Reproduce the section of the listing that begins at the line containing "Collapse the style tag group" and finishes at the line containing "The width and height of the screenshot is (1131, 1064).". Include both end lines and nothing beyond them.
Start of Supplied entries
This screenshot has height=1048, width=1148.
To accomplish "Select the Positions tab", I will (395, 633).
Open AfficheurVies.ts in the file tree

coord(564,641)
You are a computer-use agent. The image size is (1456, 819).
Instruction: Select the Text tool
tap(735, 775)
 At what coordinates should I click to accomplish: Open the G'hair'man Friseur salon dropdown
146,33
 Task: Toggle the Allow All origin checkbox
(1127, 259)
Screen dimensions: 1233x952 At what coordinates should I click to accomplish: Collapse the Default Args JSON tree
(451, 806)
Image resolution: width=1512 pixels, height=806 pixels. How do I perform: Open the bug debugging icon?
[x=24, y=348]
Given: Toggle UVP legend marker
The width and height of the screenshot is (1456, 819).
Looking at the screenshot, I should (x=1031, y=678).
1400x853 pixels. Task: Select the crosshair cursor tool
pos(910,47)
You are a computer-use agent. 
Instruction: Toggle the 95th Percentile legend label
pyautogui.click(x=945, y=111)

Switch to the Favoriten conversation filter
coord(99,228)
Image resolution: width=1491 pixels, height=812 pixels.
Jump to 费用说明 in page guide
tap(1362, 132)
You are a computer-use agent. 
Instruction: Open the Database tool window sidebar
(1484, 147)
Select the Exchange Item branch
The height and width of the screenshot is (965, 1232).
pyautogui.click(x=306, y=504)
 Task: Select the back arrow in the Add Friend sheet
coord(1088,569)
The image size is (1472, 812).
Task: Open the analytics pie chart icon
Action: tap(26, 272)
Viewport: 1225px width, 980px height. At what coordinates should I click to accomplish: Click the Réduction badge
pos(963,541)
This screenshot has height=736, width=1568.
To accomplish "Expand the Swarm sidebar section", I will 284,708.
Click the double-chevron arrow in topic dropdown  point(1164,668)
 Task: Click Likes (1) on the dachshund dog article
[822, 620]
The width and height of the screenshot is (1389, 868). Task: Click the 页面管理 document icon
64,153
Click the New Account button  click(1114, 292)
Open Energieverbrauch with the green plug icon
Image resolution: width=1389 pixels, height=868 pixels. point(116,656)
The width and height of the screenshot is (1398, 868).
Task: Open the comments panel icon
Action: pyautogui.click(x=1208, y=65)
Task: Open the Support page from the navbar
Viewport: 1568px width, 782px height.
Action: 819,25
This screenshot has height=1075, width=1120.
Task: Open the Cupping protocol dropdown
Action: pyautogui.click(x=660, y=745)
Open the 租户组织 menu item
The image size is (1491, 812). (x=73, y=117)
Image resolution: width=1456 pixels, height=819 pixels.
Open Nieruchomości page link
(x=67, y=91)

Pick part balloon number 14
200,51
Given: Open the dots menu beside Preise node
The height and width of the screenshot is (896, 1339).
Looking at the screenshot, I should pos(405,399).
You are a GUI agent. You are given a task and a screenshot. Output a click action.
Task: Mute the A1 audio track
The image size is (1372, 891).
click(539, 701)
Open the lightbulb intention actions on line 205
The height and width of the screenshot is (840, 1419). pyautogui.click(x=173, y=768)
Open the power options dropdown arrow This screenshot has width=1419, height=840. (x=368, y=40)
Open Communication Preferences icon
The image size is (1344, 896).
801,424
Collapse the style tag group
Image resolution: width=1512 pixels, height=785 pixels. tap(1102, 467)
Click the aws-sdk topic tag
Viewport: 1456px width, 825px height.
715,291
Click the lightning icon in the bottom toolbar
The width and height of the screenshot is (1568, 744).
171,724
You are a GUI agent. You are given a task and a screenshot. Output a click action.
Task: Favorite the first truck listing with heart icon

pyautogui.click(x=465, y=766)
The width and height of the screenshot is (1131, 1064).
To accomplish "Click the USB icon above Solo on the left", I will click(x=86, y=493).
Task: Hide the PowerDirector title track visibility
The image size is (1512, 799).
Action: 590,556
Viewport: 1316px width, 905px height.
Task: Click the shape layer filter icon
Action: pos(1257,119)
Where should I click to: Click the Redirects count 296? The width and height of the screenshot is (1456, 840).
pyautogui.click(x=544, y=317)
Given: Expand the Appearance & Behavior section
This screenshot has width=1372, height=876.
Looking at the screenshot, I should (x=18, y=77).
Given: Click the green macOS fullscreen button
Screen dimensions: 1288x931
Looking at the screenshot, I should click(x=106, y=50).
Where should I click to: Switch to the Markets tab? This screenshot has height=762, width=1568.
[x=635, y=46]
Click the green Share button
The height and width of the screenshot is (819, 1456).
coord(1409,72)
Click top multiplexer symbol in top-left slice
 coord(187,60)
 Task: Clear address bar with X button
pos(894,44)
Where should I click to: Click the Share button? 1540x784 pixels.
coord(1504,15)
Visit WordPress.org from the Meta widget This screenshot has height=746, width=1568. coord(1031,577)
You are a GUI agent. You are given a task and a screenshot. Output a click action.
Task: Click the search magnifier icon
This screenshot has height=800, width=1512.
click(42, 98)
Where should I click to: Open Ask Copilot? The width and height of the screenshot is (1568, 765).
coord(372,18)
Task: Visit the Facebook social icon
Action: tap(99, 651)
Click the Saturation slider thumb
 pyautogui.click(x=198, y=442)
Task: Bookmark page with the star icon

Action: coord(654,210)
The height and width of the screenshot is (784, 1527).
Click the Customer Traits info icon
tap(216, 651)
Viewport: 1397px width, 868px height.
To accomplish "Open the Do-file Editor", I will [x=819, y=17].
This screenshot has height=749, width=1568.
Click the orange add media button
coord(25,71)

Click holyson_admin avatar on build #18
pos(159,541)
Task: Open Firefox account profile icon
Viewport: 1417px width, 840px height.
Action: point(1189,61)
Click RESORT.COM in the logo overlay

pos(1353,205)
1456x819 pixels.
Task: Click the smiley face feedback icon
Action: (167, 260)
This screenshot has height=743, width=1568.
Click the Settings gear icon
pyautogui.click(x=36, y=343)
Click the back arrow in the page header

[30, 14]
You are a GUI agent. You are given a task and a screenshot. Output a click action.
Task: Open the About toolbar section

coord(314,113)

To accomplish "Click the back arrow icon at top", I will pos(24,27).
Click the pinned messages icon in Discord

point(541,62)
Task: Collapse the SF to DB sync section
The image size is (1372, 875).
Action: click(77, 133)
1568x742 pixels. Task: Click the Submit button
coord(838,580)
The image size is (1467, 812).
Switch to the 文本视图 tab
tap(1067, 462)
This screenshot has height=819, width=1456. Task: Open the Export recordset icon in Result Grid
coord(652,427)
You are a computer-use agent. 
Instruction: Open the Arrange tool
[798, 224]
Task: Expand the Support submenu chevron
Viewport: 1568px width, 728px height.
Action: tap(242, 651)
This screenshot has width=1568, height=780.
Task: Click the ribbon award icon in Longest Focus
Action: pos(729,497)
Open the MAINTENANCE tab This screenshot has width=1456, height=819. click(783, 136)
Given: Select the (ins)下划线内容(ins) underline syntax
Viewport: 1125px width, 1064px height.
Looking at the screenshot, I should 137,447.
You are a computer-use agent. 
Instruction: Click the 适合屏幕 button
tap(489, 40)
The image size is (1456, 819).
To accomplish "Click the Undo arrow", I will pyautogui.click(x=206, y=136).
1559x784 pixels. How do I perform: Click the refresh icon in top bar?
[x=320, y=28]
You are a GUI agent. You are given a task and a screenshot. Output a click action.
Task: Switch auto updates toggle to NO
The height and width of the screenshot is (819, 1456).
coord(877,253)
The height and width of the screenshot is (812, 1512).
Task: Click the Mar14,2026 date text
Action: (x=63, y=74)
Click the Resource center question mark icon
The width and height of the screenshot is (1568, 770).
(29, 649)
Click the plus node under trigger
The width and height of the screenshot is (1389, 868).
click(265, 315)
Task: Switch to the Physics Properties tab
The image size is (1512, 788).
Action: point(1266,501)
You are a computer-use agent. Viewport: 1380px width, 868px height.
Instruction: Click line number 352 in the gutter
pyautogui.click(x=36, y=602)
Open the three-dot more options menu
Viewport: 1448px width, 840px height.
End of Supplied entries
▶ [Completed task]
Collapse the style tag group
Image resolution: width=1512 pixels, height=785 pixels. tap(1102, 467)
Click the aws-sdk topic tag
Viewport: 1456px width, 825px height.
715,291
Click the lightning icon in the bottom toolbar
The width and height of the screenshot is (1568, 744).
171,724
You are a GUI agent. You are given a task and a screenshot. Output a click action.
Task: Favorite the first truck listing with heart icon

pyautogui.click(x=465, y=766)
The width and height of the screenshot is (1131, 1064).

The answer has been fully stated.